Wielospecjalistyczny Szpital Powiatowy w Tarnowskich Górach zawiesza działalność oddziału chirurgicznego. Od 17 sierpnia placówka wstrzymuje przyjęcia pacjentów na zabiegi planowane oraz w trybie pilnym. Od 1 do 30 września zawiesza działalność oddziału. Powodem jest brak lekarzy.
Tarnogórska placówka podpisała porozumienie ze szpitalem miejskim w Piekarach Śląskich (Piekarskie Centrum Medyczne). Pacjenci, którzy będą potrzebowali pomocy w trybie nagłym, zostaną przetransportowani na zabiegi do Piekar Śląskich.
- Uruchomiliśmy zespół transportowy, który w takich sytuacjach będzie przekazywał pacjentów do Piekar Śląskich - poinformował Sławomir Głaz, rzecznik prasowy WSP S.A. - Co ważne, działa poradnia chirurgiczna, w szpitalu prowadzone też będą konsultacje chirurgiczne - dodaje.
Jak zapewnia rzecznik, szpital zamierza wznowić działanie oddziału od października. Warunek jest jeden - jeżeli uda się do tego czasu zatrudnić lekarzy.

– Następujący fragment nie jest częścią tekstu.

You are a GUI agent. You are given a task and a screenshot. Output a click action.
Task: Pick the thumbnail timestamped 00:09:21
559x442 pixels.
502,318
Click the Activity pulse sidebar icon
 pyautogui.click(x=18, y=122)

O przyszłości szpitala szeroko wypowiada się publicznie nowy starosta tarnogórski Adam Chmiel. Mówi o konieczności zwiększenia zatrudnienia w szpitalu i wzmocnienia placówki, która jego zdaniem ma ogromny potencjał i nie powinna mieć problemów finansowych. Jak to się ma do zawieszenia działalności oddziału i odejścia chirurgów? W jaki sposób powiat, jako właściciel szpitala, zamierza walczyć o jego przyszłość? Czy są jakiekolwiek pomysły na przyciągnięcie specjalistów? Czy znajdą się na to pieniądze? Adam Chmiel nie zgodził się dzisiaj na rozmowę z nami i odesłał nas do rzecznika prasowego starostwa. Rzecznik nie potrafił odpowiedzieć na te pytania. Otrzymaliśmy jedynie oficjalny komunikat, którego treść pokrywa się z informacjami przekazanymi przez WSP.

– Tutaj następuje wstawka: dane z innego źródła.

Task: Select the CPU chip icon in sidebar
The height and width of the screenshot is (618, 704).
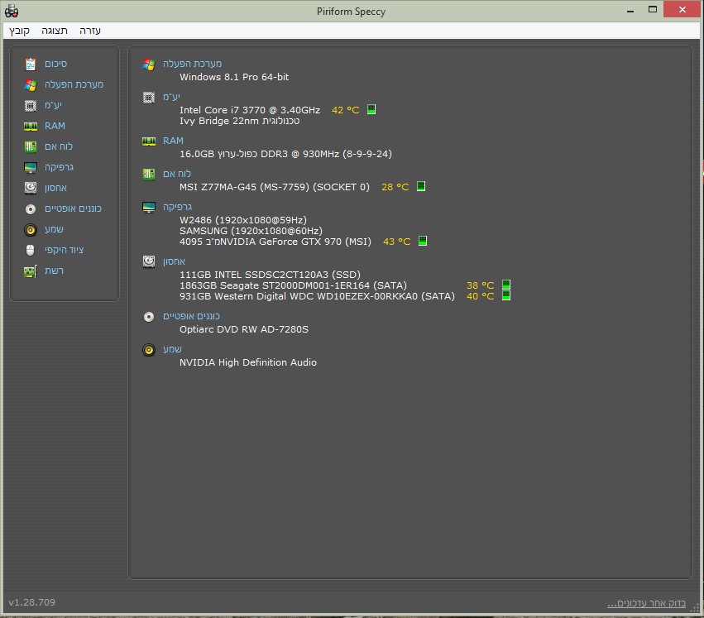Action: coord(31,105)
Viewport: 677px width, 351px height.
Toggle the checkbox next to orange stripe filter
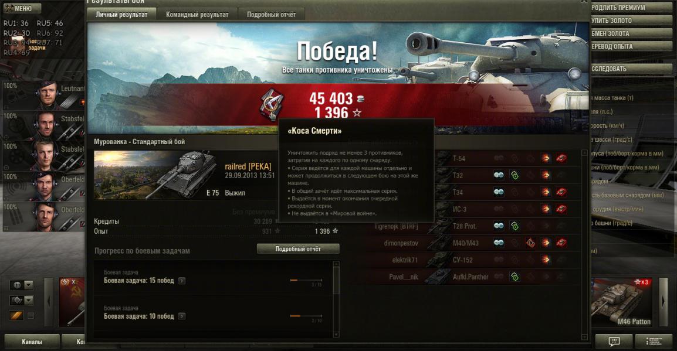(x=31, y=316)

"Potwierdzamy informację, że od 17 sierpnia br. Wielospecjalistyczny Szpital Powiatowy w Tarnowskich Górach zawiesza działalność oddziału chirurgicznego, co wiąże się z tym, że nie będą przyjmowani pacjenci na zabiegi planowane oraz w trybie pilnym. Na cały wrzesień działalność oddziału zostanie zawieszona, z wyłączeniem pododdziału chemioterapii (podlegający pod oddział chirurgiczny) i poradni chirurgicznej. Powodem takiego stanu rzeczy są braki kadrowe. Wszelkie informacje dotyczące wznowienia działalności oddziału zostaną natychmiast zamieszone na stronach internetowych szpitala oraz starostwa".
Przypomnijmy, że to kolejny oddział, który ma takie problemy. Na początku roku zlikwidowano oddział otolaryngologii. Powód był ten sam - brakowało lekarzy.